La novela no pierde ritmo en ningún momento, incluso cuando mecha escenas típicas de la vida del periodista de calle: conferencias de prensa que se demoran, cortes de cinta en un tramo de carretera en donde el Diablo perdió el poncho, entrevistas más o menos negociadas por el medio a algún jerarca del gobierno o a algún líder de la oposición, plazos de entrega, protocolos de escritura, trucos para cumplir con las obligaciones sin gastar el cerebro que, a veces, se necesita para otra cosa. Tampoco se desarma en lo que no consigue: el pacto de lectura establece que el trabajo de Amalia es liberar a Cristina García de la eventual acusación de homicidio y por eso no se le pueden reprochar hilos sueltos relativos a los demás asuntos turbios que van surgiendo. Dos cosas ayudan en esto: la primera persona, que facilita las reflexiones metanarrativas, y la experiencia previa del lector de novela negra, acostumbrado a tratar con héroes casi siempre groseros, tirando a viciosos, tramposos y egoístas. El gran hallazgo en este caso es que todo eso, lo bueno y lo malo del protagonista pulp, se conjugue en una mujer uruguaya que ronda los 50 años. Y que sea creíble y, por momentos, apasionante.

El defecto del libro corre por cuenta de la edición, que merecería haber sido más cuidada.

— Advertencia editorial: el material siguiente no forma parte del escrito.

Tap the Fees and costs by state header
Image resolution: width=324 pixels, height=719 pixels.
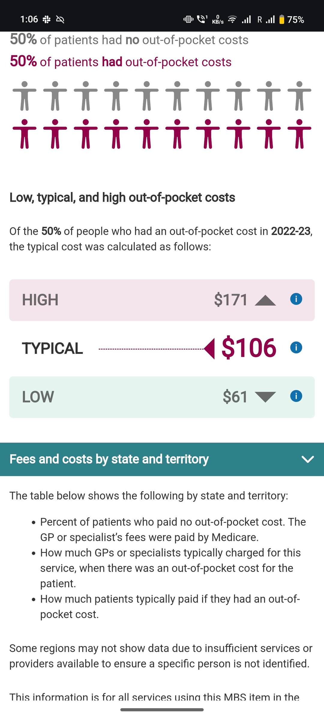pos(109,459)

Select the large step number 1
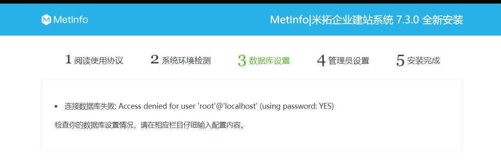point(68,60)
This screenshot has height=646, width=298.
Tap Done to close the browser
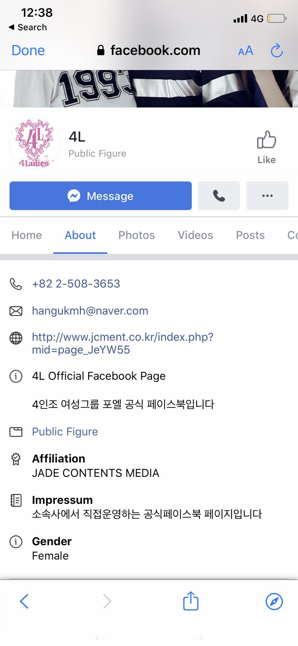[28, 50]
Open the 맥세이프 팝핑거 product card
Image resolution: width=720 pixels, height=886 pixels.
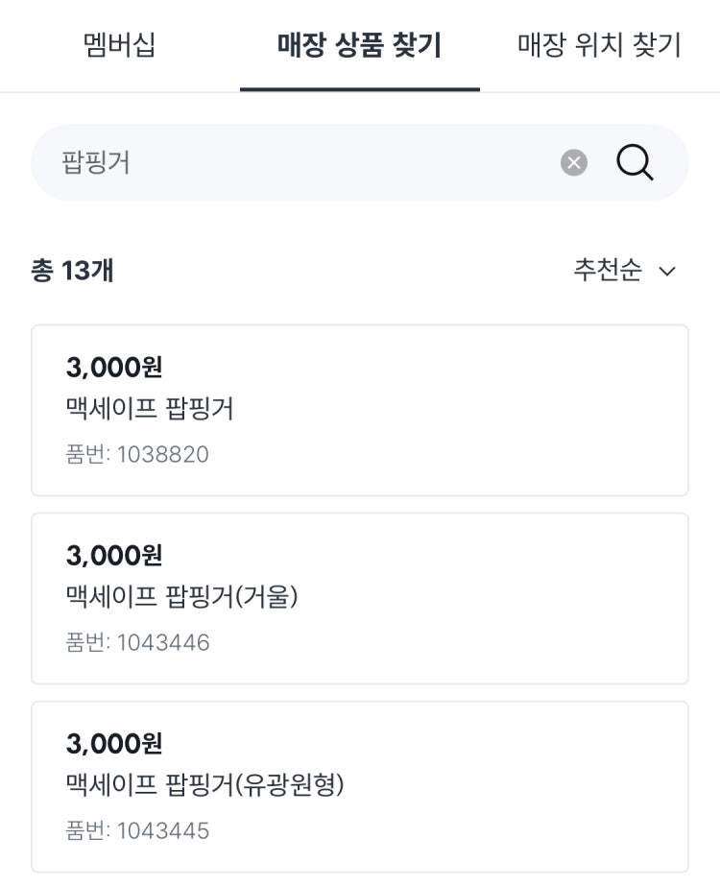359,410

Si bien la autora no juega sus cartas a una prosa poética ni sofisticada, es eficaz y solvente y resulta muy molesto que no se hayan corregido detalles de sintaxis que estorban como piedras en el zapato en medio de una carrera que se viene corriendo con fluidez y entusiasmo. Será para la próxima.

Identidades en juego. De Isabel Prieto Fernández. Montevideo, Rumbo, 2020, 207 páginas.